As always in a series where one of the characters has superpowers, SL Huang has to find a way to neutralize(-ish) Cas’s superpowers in a way that doesn’t feel forced. I love the solution she’s come up with in Critical Point. The villain they’re facing has the power to surgically alter humans such that they engender very specific emotions in those who encounter them. The Australian bomber is forgettable, which is troubling in its own right. But much scarier are the dogs and man designed to engender pure, debilitating fear in anyone who looks at them. It’s a brilliant way of getting around Cas’s superpowers in fight scenes, honestly, and it taps straight into my pleasure centers re: the whole face-swapping plotline on Jane the Virgin, another really superb CW show.
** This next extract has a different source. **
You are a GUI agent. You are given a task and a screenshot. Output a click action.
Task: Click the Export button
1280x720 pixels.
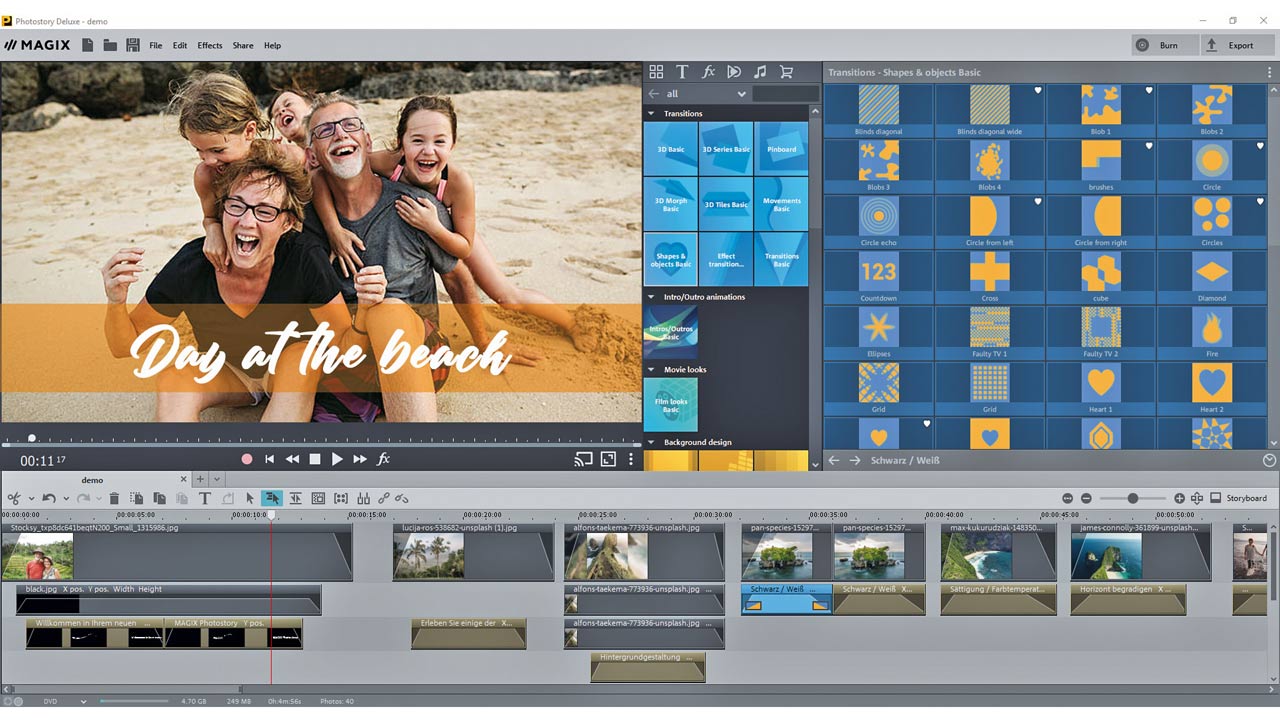(1231, 45)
(God, like, I know the world is in many ways garbage, but how fucking blessed are we to share a world with the CW? It had Jane the Virgin and Crazy Ex-Girlfriend, somehow both at the same time??? Like. Gah.)

I will now do a small spoiler. It will be confined to the next paragraph only. Do not read the next paragraph if spoilers are not your thing.

My one small note on the book’s plot is that because it’s quite complicated, I think it throws a wrench in the works that nobody’s ever sure whether Pithica is doing all these wickednesses (despite their deal with Cas to leave her alone). In fact Pithica is not doing all these wickednesses, so it just gums up the works to have their involvement in question. And the works are already quite complex! There are many moving parts (allies, adversaries, people in need of protection) and red herrings! If it were me, I’d have found a way, early on, for Cas to reassure herself that this wasn’t Pithica. Then the plot would be clearer throughout, and the reveal at the end — that Pithica needed this situation dealt with and mildly manipulated Cas into dealing with it — would have had more bite.

Apart from that, Critical Point was as fun as its predecessors. Part of me hopes that SL Huang will go on writing this series for years, though another part of me knows that she has some queer fairy tale-ish sorts of stories in the hopper, and I want those too. In conclusion, I guess, please read this series so the publisher will want more of them, and then SL Huang can do whatever she wants.

Note: I received an e-ARC of Critical Point from the publisher for review consideration. This has not impacted the contents of my review.